A newer version of this model is available: DatarrX/myX-Tokenizer

DatarrX / myX-Tokenizer-BPE ⚙️

myX-Tokenizer-BPE is a Byte Pair Encoding (BPE) based tokenizer specifically trained for the Burmese language. Developed by Khant Sint Heinn (Kalix Louis) under DatarrX (Myanmar Open Source NGO), this model serves as a baseline for Burmese NLP tasks using the BPE algorithm.

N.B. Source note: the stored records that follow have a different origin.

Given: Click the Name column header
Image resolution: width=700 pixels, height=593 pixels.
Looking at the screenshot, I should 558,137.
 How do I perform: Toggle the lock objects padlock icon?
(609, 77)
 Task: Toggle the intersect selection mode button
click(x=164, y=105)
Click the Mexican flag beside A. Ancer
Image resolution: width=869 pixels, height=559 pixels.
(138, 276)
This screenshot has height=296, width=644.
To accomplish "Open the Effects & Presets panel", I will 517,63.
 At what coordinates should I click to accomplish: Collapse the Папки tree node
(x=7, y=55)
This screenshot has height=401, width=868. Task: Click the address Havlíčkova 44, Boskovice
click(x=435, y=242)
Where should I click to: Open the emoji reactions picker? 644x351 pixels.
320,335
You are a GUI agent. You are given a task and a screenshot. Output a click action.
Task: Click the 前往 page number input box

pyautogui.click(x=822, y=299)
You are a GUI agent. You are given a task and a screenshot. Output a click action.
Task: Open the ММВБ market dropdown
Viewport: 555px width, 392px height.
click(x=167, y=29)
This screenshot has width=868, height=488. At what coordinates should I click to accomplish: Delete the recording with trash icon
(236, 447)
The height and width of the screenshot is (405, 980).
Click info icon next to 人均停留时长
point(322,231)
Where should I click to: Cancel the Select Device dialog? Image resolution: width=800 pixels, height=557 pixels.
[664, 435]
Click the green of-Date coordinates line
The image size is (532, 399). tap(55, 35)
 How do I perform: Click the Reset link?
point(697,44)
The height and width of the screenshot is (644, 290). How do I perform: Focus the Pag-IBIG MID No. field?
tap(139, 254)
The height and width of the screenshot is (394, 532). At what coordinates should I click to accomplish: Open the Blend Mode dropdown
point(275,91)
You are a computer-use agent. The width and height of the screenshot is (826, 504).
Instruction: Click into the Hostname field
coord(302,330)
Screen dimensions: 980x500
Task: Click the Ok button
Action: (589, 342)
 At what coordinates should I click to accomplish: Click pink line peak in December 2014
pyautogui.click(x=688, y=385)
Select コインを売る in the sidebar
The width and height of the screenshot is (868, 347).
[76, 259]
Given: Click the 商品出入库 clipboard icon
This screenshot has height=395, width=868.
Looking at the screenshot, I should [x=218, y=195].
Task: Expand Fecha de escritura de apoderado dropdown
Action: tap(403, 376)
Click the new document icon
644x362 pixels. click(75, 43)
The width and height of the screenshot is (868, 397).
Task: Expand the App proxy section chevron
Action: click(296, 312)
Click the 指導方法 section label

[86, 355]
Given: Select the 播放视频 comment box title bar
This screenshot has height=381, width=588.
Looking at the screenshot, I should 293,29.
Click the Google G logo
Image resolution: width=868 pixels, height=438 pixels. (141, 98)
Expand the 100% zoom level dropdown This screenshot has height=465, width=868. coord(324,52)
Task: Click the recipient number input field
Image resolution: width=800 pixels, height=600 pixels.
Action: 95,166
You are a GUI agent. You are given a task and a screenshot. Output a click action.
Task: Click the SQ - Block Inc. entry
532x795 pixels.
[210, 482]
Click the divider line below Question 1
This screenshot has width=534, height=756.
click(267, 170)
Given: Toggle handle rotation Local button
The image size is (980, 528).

🎯 Objectives & Characteristics

BPE Baseline: Designed to provide a standard BPE-based segmentation for Burmese text.
Burmese Focus: This model was trained exclusively on Burmese text, making it highly specialized for native scripts.
Memory Efficiency: Trained using a RAM-efficient approach with a large-scale corpus.

🛠️ Technical Specifications

Algorithm: Byte Pair Encoding (BPE).
Vocabulary Size: 64,000.
Normalization: NFKC.
Features: Byte-fallback, Split Digits, and Dummy Prefix.

Training Data

Trained on kalixlouiis/raw-data using 1.5 million Burmese-only sentences.

⚠️ Important Considerations (Limitations)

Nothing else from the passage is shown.